** What to do **
Within the records that follow, count the lines containing the string "column". Reply only with the count.

[Recorded data]
★ ★ ★ ★
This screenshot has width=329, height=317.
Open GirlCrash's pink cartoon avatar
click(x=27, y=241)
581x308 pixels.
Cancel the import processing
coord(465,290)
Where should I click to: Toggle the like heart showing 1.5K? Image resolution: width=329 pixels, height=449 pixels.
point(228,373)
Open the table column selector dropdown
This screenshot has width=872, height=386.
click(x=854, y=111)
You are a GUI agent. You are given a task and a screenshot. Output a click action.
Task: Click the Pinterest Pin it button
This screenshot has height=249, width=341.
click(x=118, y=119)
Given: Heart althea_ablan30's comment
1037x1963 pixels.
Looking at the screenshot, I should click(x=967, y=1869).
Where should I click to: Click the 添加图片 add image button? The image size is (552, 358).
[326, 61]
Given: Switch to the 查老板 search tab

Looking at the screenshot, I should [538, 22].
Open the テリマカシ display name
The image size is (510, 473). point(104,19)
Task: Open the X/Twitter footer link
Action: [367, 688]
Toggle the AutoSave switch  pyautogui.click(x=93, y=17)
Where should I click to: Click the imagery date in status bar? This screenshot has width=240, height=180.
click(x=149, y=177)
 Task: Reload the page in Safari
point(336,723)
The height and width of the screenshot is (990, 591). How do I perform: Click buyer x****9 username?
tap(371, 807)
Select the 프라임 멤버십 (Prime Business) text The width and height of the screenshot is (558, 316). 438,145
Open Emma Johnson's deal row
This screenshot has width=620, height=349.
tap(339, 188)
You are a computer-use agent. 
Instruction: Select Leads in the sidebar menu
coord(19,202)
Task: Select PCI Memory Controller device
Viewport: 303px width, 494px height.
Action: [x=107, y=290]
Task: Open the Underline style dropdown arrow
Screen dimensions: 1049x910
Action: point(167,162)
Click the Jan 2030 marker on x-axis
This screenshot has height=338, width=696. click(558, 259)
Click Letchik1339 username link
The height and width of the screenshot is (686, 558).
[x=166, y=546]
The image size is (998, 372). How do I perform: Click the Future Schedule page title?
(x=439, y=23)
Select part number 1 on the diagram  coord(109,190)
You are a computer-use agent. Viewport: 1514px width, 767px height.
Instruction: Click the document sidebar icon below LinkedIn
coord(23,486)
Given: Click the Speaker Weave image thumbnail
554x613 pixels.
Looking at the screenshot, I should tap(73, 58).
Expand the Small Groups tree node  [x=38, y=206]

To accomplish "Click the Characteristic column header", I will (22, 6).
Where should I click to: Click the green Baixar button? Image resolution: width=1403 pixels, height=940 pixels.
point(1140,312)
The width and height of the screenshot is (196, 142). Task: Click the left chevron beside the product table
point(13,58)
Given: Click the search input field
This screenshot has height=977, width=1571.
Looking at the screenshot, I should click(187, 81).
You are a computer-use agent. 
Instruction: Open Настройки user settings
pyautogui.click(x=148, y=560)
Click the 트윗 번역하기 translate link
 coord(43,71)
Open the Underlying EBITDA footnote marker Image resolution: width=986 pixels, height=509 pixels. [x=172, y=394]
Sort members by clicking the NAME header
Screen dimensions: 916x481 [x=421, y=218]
★ ★ ★ ★
** Exercise output **
2